DOCUMENT EXCERPT ::
■ ■ ■ ■ ■ ■ ■

I’ve heard there are troubles of more than one kind; some come from ahead, and some come from behind. But I’ve brought a big bat. I’m all ready, you see; now my troubles are going to have troubles with me!
How do you protect yourself? What do you bring in defense?
Anger? Denial? Projection? Indifference?
I usually bring intense energy, a knotted stomach, and resourcefulness. I may not always solve a problem right away, but I keep swinging at ideas in all directions until something connects.
That’s how I protect myself and those I love.
That sense of defense and preservation goes beyond having children. All ages and walks of life do what they must to protect what they love. It’s an instinctive and pure reaction.
Taft school called at 11:00 this morning to tell me Abram was in the office again. Recovering after radiation and chemotherapy has its own set of cautions. Plus, his compromised immune system creates an easy target for germs.
The secretary said his stomach aches and his throat “feels funny” not sore, but not funny “ha, ha” either. When I talked to him on the phone, he sounded shaky. I immediately sprang to action and got him home.
He’s in his cozy recliner but looks unwell: dark eyes, pale skin, and that listless slump we get when we’re tired. He has no fever, but says it doesn’t feel like a normal stomach ache. On a pain scale he gives it a five.
Those details leave me without answers to what is really wrong with him, but I can work with that.
After I got him comfortable, I gently rubbed his neck and abdomen with essential oils: ginger, marjoram, and fennel to alleviate the pain and soothe his throat and stomach. Now he is resting.
For the past 27 months our two duffel bags have been packed in case we need to respond to a medical emergency and head to Chicago. I don’t think I will ever fully unpack; I need to always feel prepared.
Today, I finally realized on a deeper level, that I made the right decision staying home to take care of my family. I had doubts. I miss my classroom and friends, and I’ve found over the past two weeks that the view of the stay-at-home mom is to some, an old joke.
On a few occasions, I found myself accounting for how I fill my time now that all I do is “stay home.” That’s been a sensitive subject for me. I’ve worked hard at every job I’ve tried since I started babysitting at eleven years old. Now I’m trying to reclaim my home and my life after being blindsided by pediatric cancer and the onslaught of grief that goes with it.

■ ■ ■ ■ ■ ■ ■

Stored data:
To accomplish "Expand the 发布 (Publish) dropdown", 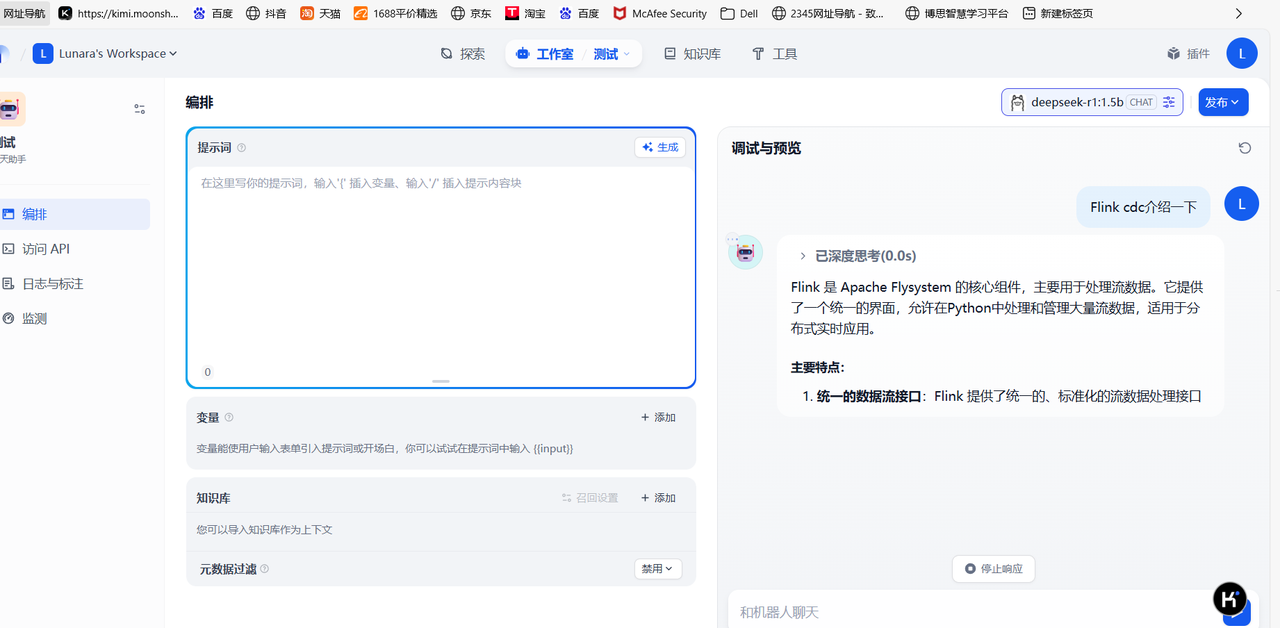I will [x=1223, y=101].
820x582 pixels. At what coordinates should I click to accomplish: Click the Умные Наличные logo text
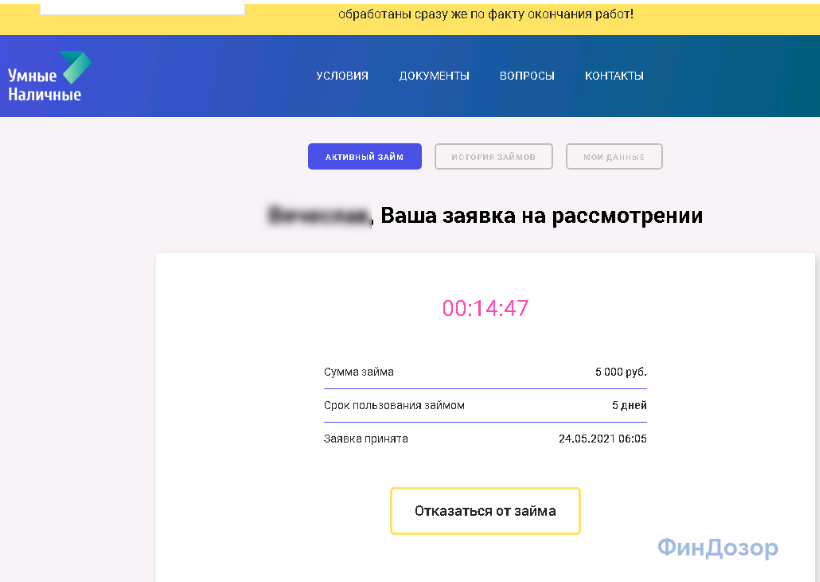pos(44,85)
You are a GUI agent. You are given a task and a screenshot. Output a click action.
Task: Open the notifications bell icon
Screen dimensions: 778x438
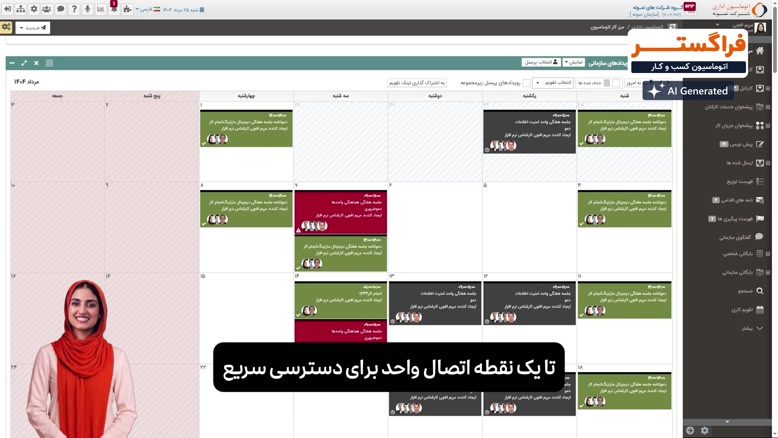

■ ■ ■ ■ ■ ■ ■

TASK INSTRUCTIONS ::
(A) Answer these questions about the post about Abram's illness, one line each:
(i) At what time did Taft school call?
(ii) Which essential oils were rubbed on Abram's neck and abdomen?
(iii) For how long have the two duffel bags been packed?
(B) Resume the post about Abram's illness after its final sentence, keeping the same first-person voice.

WRITTEN ANSWERS ::
(A)
(i) 11:00 this morning
(ii) Ginger, marjoram, and fennel
(iii) The past 27 months

(B)
I don’t know what I expected these back-to-school weeks to feel like, but defensive wasn’t something I’d figured on. Their comments made me feel a bit selfish. After all, why should I get more time to my family and myself? Do I/we really deserve it?
Today, I can firmly say, “yes.”
Being sick is easier with a mom around. I miss my mom every day, and when I’m feeling low, it’s twice as painful. Abraham, although improving, will remain medically fragile for some time. Since I have been fortunate and blessed with this special child, I will treat the honor with the dedication and patience it deserves.
Tommy needs me, too. He got by without his mom’s help for much of his fifth and sixth grade experience. I’m here for him now to support and guide him through the challenges of junior high. I can clearly recall my friend, Jane, telling me as a school administrator how she firmly believed that although it’s obvious how younger children need a solid home to offer nurturing and guidance, during her years in education she has seen time and again how vital it is to be there for tweens and teens as they transition into adulthood.
After helping Abraham today, I know where I am needed most. Chris and I have always put our children first, and I am proud of that. Yet, “Only by pride cometh contention,” so it’s a thin line to defend. The hard part is keeping hostility at bay as we raise our precautionary bats in defense of our love and commitments.
I like to cooperate, and I prefer defense to offense; however, when the health and harmony of my loved ones is compromised, I’m going to stick with my basic instincts and come out swinging.